如果穿梭载体采用pLD53.SC-AEB质粒，此方案能用于表达报道基因，其表达受到选定的基因启动子的调控。本方案中，BAC转基因载体的基本起始要素包括一个BAC克隆和一个穿梭载体，在穿梭载体中插入了一个修饰盒和同源臂。

方案1~3介绍了BAC克隆的选择和小量与大量制备的分离方法，及其随后的评估。
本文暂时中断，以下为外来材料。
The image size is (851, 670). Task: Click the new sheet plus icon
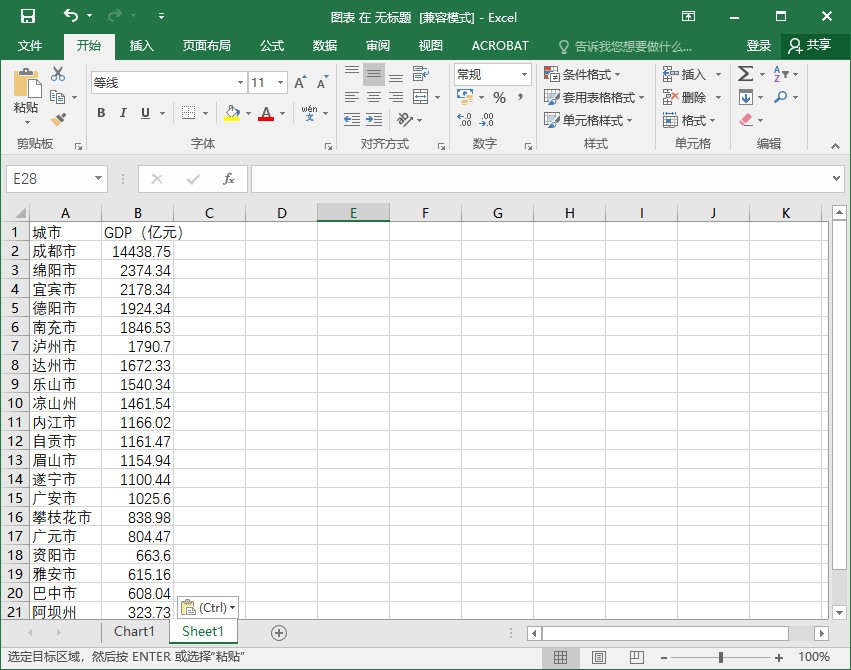279,632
一种改进的穿梭载体pLD53，由于能采用传统的克隆方法，便于其操作，并且它不能在BAC宿主细胞中自由复制，被用于BAC工程。

R6ky复制起点保证了此载体只能在表达π复制蛋白的大肠杆菌菌株中复制(Metcalfet al.1996)。因为BAC宿主菌(DH10B)不表达此蛋白，pLD53不能在这些细胞中自由复制。
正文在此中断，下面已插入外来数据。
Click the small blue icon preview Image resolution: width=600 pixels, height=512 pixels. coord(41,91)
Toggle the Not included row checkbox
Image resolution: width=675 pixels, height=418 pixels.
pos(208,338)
如我们在前面部分的讨论，穿梭载体也携带recA基因(用于恢复BAC宿主的重组能力)和sacB基因(用于穿梭载体的负筛选)。为了使BAC克隆和穿梭载体间发生同源重组，BAC 同源臂被克隆到穿梭载体中。

选定了一个携带目的基因的BAC后，接下来扩增两个约700bp的同源臂，并将它们克隆到穿梭载体中(见信息栏“同源臂、共合体和重组体的引物设计”)。然后，携带一个报道基因或目的突变的修饰盒被插入A和B同源臂之间。

在BAC修饰后，报道基因或目的突变被引入到选定的BAC克隆。在穿梭载体和BAC克隆的首次重组之后，只有含有目的共合体的载体能在选择条件下主存(氨苄青霉素和氯霉素中生长)。